## INPUT DATA

____________

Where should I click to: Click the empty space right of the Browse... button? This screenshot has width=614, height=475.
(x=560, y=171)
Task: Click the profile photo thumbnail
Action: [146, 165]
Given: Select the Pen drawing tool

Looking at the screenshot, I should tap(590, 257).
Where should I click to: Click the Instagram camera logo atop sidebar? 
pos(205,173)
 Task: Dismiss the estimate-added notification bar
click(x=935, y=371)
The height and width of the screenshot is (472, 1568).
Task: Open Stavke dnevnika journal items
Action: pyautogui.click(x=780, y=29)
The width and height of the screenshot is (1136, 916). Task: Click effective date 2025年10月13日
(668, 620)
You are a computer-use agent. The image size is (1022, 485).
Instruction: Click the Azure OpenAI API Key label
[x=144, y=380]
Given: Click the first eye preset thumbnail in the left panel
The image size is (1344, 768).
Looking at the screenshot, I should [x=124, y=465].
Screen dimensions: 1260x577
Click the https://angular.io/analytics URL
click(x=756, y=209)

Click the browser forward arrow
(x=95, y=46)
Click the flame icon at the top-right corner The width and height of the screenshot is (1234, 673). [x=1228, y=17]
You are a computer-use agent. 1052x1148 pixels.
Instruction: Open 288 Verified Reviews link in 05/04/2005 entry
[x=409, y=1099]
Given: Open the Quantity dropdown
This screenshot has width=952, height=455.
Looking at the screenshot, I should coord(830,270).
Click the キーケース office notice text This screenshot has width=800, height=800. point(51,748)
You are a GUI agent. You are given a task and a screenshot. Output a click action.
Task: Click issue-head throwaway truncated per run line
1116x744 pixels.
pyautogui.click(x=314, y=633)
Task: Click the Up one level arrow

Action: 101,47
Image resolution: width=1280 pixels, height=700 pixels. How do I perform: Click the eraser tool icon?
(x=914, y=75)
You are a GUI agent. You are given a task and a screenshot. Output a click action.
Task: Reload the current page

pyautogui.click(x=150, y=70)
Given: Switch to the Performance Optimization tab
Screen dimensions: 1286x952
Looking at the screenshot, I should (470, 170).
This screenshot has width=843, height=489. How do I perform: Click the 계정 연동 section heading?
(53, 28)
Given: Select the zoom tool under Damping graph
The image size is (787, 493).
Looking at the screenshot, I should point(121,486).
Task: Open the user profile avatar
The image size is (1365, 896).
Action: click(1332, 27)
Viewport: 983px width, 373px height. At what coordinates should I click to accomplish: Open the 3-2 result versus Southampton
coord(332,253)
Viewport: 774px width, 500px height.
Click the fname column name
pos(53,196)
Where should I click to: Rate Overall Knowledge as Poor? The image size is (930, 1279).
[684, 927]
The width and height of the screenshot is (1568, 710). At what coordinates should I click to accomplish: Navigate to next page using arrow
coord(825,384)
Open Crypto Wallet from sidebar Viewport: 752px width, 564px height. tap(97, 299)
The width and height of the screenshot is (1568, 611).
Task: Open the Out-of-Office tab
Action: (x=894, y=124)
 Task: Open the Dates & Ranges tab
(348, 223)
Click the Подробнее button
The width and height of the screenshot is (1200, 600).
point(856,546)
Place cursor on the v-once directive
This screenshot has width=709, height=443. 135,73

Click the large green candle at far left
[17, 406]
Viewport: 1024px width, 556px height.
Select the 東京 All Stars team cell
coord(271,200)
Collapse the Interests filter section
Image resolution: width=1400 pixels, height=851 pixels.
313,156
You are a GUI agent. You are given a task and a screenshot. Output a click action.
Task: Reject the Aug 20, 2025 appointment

____________

## REQUIRED WORK
Copy over exactly the lines above from the one with "Place cursor on the v-once directive" to the last, both included, and no others.

## COMPLETED EXERCISE
Place cursor on the v-once directive
This screenshot has width=709, height=443. 135,73

Click the large green candle at far left
[17, 406]
Viewport: 1024px width, 556px height.
Select the 東京 All Stars team cell
coord(271,200)
Collapse the Interests filter section
Image resolution: width=1400 pixels, height=851 pixels.
313,156
You are a GUI agent. You are given a task and a screenshot. Output a click action.
Task: Reject the Aug 20, 2025 appointment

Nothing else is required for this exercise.